Should White Sox shortstop Tim Anderson be in conversation for AL batting title?
Since returning July 30 from a high ankle sprain, Anderson has been one of the most consistent bats in the Sox’ lineup.
After having his All-Star-caliber first half cut short by a right-ankle injury, White Sox shortstop Tim Anderson hasn’t -experienced any drop-off since his return.
In fact, this is the best he has ever felt and played in the big leagues.
Since returning July 30 from a high ankle sprain that sidelined him for more than a month, Anderson has been one of the most reliable bats in the Sox’ lineup and one of the hottest hitters in the majors.

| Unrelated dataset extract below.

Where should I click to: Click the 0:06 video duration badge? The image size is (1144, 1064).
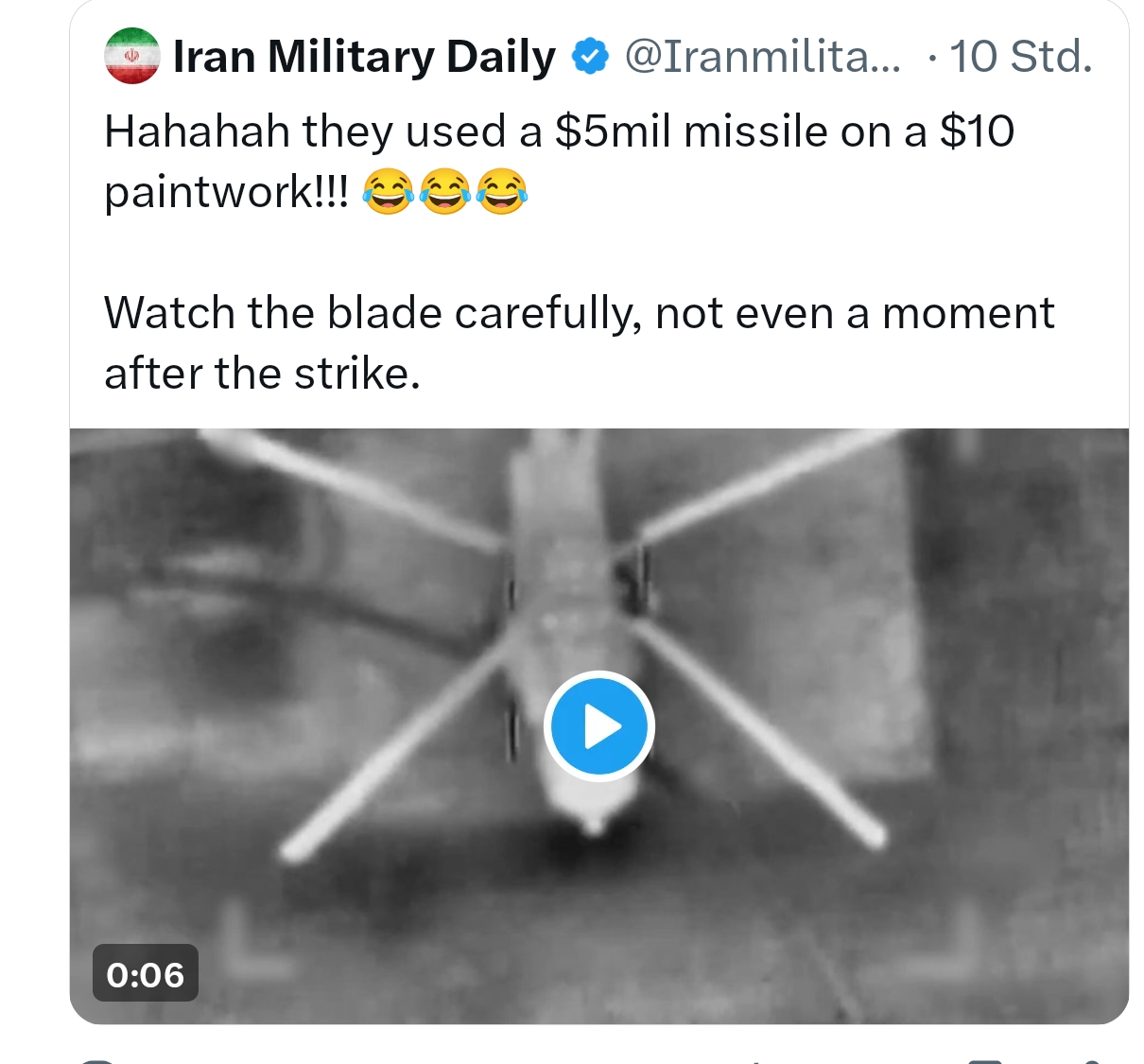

After going 1-for-4 Saturday night against the Rangers at Guaranteed Rate Field, -Anderson has hit .368 (39-for-106) since coming back.

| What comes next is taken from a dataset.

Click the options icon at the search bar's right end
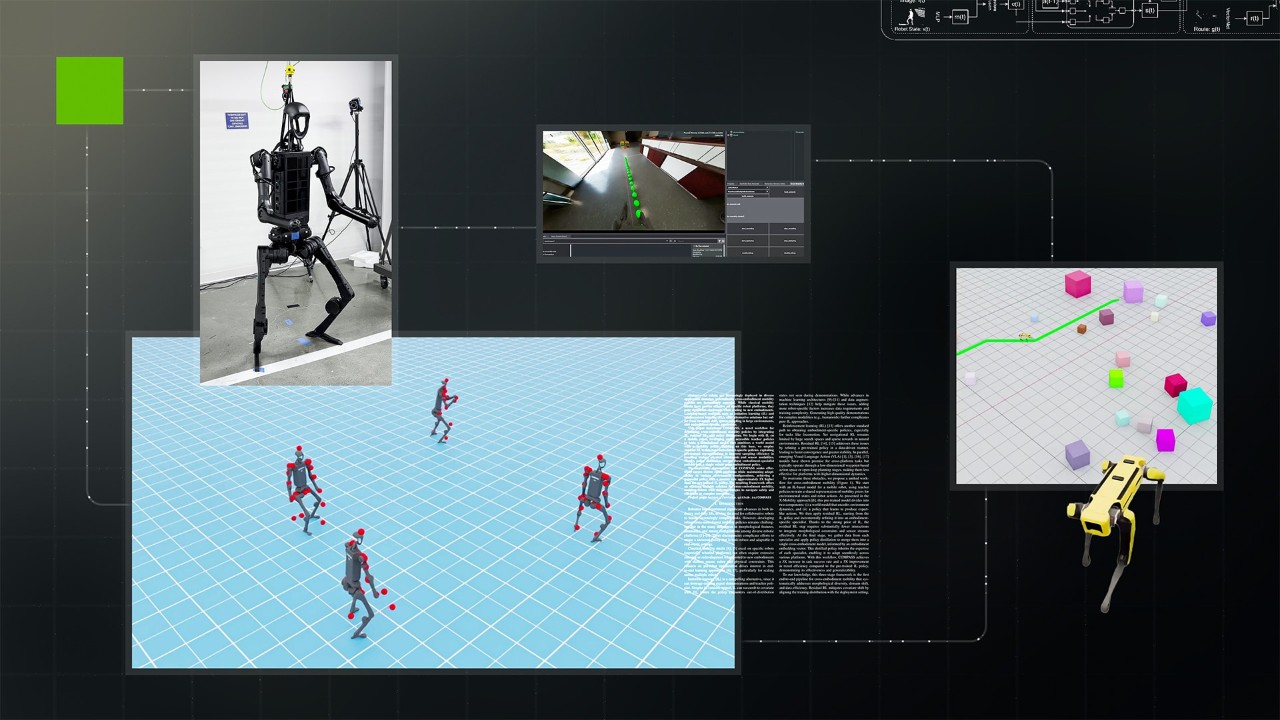Screen dimensions: 1280x720 tap(723, 241)
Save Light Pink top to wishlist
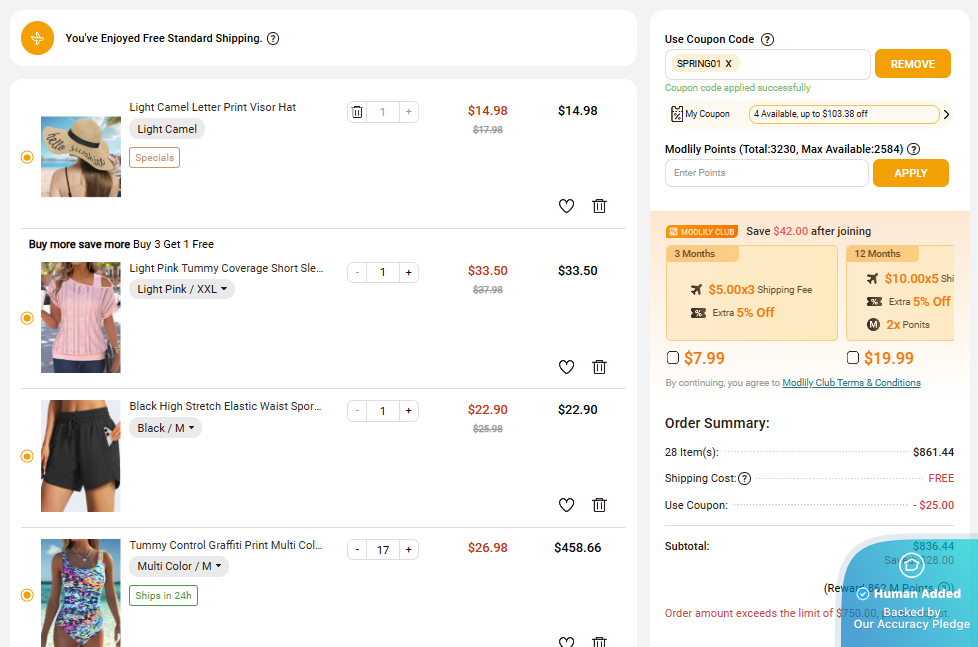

“I’m appreciating the consistency of the way he’s going about his business,” manager Rick Renteria said.
But will Anderson’s quick start to the season and late-summer surge be enough to make him a contender for the American League batting title?
Renteria likes to think so.
“Because of [his] consistency and the approaches he’s taking, it will give him a chance to do that,” he said. “That would be a tremendous feat.”
Anderson, who needs to average 3.4 plate appearances per game the rest of the way to qualify for the title, said he’s trying not to worry about that.
“If it happens, it happens,” he said. “I just try to stay consistent in what I do and finish the year strong.”
Anderson, who extended his hitting streak to 11 games with a single in the eighth inning, has a .332/.353/.496 slash line with 13 home runs and 46 RBI in 95 games.
He’s proud of his progress at the plate but believes he hasn’t even scratched the surface of his potential.
“I’m panning out to be the player I want to be,” Anderson said. “I just have to continue to work hard, stay focused.”
After sitting out two games with a sore right hip, rookie left fielder Eloy Jimenez was eased back into the lineup as the designated hitter. Renteria said he plans to be very cautious with Jimenez the next few days.
“We’ll try to manage it and control it,” Renteria said. “There are times as players go in their career that they learn how to play with certain sorenesses and things of that nature. We’re not, obviously, trying to force him to do anything.”
This and that
First baseman Jose Abreu received a standing ovation after he singled to right field in the first inning for his 1,000th career hit.
† After the loss to the Rangers, the Sox optioned right-hander Jose Ruiz to Class AAA Charlotte. He struck out four and walked one in 1⅓ innings Saturday.